LO QUE SE PIDE
Según el extracto seleccionado, ¿cómo está el día en febrero cuando quien escribe sale de trabajar?

EXTRACTO SELECCIONADO
• • • • • • •
Enero, ese mes que a mucha gente se le ha hecho eterno, a mí se me ha hecho corto. El invierno siempre se me pasa demasiado rápido, desaprovecho esas noches tempranas porque creo que durarán para siempre y, de repente, ya es febrero y cuando salgo de trabajar todavía es de día. Escribo esto arrastrando todavía los estertores de la gripe y doy gracias a mi yo que toma notas sobre lo que lee porque de otra manera, con el embotamiento mental que tengo, sería incapaz de acordarme de qué me pareció cada una de mis lecturas.
Al lío.
• • • • • • •
DATOS RECOPILADOS
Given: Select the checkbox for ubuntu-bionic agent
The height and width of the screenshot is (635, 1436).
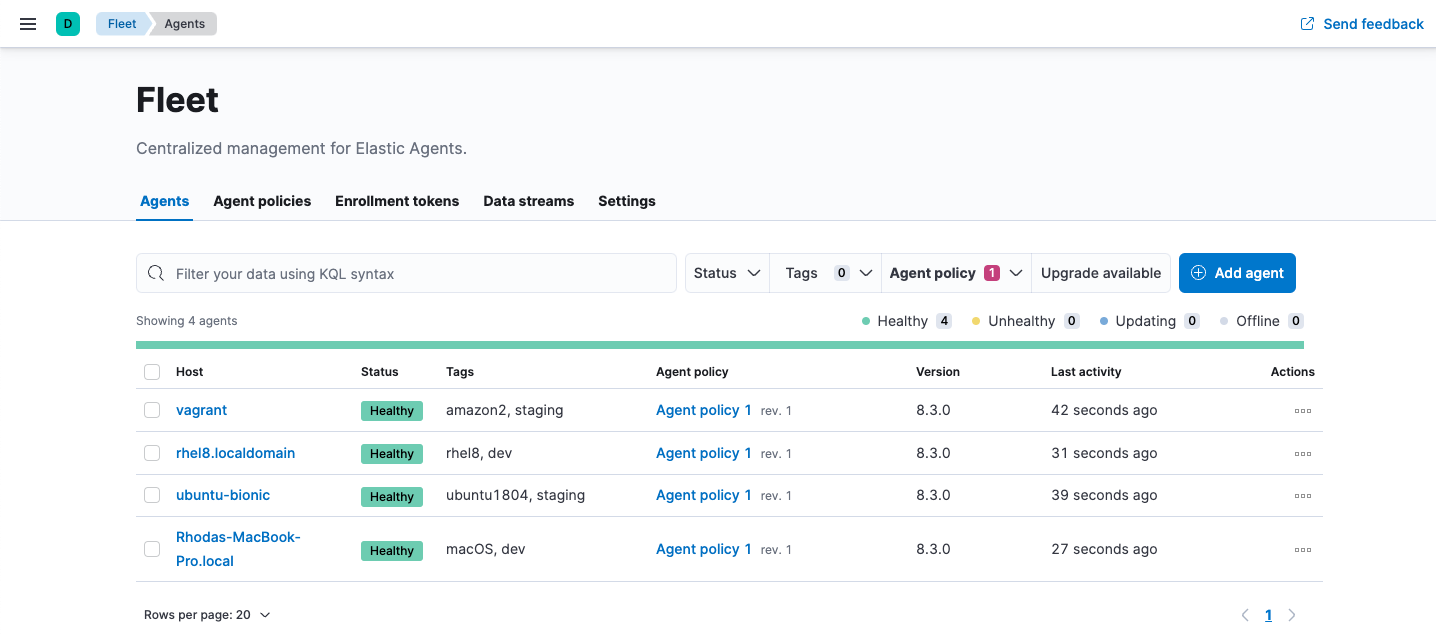Looking at the screenshot, I should (152, 495).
• • • • • • •
RESULTADO DEL EJERCICIO
Todavía es de día.